— Supplied material —
>> Start

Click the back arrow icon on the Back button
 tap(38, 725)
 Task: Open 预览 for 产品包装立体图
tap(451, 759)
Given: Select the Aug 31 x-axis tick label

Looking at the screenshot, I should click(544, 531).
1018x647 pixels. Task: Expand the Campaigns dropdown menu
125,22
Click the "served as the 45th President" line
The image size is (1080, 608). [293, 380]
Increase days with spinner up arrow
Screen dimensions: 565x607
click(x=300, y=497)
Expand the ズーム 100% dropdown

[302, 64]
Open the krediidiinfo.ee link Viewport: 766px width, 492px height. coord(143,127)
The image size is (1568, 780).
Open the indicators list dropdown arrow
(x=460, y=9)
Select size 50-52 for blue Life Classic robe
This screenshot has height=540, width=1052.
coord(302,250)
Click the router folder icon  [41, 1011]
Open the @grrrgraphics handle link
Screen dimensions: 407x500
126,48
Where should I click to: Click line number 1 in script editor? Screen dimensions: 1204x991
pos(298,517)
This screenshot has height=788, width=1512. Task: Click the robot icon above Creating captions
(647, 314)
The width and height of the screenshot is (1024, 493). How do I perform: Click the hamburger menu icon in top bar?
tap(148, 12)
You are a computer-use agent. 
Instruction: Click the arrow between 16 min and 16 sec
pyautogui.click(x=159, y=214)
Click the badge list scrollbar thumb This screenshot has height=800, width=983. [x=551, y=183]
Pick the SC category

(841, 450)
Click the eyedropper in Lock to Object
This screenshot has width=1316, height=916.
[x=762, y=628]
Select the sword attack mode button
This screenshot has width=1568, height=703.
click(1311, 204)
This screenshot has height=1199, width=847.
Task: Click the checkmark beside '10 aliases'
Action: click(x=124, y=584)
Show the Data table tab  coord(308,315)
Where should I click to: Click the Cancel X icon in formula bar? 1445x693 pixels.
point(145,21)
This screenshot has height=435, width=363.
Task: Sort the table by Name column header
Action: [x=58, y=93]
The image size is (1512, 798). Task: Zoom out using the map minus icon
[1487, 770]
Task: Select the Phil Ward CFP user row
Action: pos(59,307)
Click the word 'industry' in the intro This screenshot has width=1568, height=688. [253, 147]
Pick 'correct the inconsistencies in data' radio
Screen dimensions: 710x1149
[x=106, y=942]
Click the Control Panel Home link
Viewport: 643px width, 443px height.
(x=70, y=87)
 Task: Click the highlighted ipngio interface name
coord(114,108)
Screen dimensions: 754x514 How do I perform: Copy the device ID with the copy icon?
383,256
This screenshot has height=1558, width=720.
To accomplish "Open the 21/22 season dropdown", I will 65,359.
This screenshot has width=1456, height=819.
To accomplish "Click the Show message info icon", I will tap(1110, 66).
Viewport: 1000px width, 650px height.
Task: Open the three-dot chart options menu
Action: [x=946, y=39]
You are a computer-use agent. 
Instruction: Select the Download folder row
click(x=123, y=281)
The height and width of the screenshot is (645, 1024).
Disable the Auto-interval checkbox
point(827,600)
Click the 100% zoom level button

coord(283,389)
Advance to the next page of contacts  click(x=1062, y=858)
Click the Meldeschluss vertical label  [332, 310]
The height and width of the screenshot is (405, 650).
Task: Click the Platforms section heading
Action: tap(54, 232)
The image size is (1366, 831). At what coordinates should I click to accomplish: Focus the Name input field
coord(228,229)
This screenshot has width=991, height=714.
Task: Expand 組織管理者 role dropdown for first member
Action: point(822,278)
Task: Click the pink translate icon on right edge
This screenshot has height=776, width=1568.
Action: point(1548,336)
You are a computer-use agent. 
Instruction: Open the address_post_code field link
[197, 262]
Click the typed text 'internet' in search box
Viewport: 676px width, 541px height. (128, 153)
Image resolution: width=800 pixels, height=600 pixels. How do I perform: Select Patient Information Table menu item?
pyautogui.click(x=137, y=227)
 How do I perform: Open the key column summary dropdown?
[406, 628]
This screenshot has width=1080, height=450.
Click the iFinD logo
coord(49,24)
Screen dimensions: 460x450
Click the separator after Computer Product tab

>> End

— Short task —
Please copy out word for word the lines above, from the line containing "Task: Click the highlighted" through the line containing "I will 65,359.", both included.

— Answer below —
 Task: Click the highlighted ipngio interface name
coord(114,108)
Screen dimensions: 754x514 How do I perform: Copy the device ID with the copy icon?
383,256
This screenshot has height=1558, width=720.
To accomplish "Open the 21/22 season dropdown", I will 65,359.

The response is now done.